Excerpted data start

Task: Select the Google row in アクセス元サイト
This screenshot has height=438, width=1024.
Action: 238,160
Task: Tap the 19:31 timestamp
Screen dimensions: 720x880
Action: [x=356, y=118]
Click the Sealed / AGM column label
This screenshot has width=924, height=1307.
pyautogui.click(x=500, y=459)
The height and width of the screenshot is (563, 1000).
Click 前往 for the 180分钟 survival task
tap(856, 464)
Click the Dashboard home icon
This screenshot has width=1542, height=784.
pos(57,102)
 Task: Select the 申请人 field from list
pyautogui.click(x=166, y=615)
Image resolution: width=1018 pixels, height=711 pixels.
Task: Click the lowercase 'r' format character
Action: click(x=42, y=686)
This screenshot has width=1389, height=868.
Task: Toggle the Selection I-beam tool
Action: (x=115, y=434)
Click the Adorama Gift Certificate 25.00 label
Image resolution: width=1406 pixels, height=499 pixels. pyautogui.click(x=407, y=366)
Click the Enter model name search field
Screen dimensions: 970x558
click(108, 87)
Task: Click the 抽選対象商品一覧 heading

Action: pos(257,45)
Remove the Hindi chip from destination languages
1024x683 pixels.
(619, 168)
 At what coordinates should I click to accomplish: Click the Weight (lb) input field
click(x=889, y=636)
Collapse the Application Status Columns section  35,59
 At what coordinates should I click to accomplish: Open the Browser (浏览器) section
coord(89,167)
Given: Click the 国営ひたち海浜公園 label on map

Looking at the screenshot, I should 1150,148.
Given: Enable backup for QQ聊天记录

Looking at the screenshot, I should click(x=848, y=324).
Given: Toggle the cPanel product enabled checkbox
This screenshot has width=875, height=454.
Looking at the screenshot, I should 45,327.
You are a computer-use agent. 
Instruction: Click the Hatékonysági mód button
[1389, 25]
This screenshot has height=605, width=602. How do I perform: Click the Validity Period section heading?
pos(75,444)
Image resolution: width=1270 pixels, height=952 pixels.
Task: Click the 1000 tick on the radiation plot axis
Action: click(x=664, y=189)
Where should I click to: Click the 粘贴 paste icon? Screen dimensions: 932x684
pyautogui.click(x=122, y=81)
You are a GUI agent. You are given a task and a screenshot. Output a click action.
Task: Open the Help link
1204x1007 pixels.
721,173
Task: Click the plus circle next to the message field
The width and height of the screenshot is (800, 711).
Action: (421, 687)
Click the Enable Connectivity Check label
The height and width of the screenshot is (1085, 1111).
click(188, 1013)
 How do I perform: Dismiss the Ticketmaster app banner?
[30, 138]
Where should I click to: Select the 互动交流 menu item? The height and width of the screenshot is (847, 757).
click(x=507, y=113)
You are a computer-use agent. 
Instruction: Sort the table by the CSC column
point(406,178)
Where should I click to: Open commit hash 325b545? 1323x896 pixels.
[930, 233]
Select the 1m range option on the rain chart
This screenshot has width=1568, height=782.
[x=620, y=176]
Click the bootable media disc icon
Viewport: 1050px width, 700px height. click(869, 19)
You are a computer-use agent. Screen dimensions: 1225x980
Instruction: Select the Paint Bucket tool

Excerpted data end

## What to work on
Can you reproduce the records from the line containing "How do I perform: Dismiss" through the end of the records, swapping "Paint Bucket" for "Eraser" and keeping everything else the same?

## Completed task
 How do I perform: Dismiss the Ticketmaster app banner?
[30, 138]
Where should I click to: Select the 互动交流 menu item? The height and width of the screenshot is (847, 757).
click(x=507, y=113)
You are a computer-use agent. 
Instruction: Sort the table by the CSC column
point(406,178)
Where should I click to: Open commit hash 325b545? 1323x896 pixels.
[930, 233]
Select the 1m range option on the rain chart
This screenshot has width=1568, height=782.
[x=620, y=176]
Click the bootable media disc icon
Viewport: 1050px width, 700px height. click(869, 19)
You are a computer-use agent. Screen dimensions: 1225x980
Instruction: Select the Eraser tool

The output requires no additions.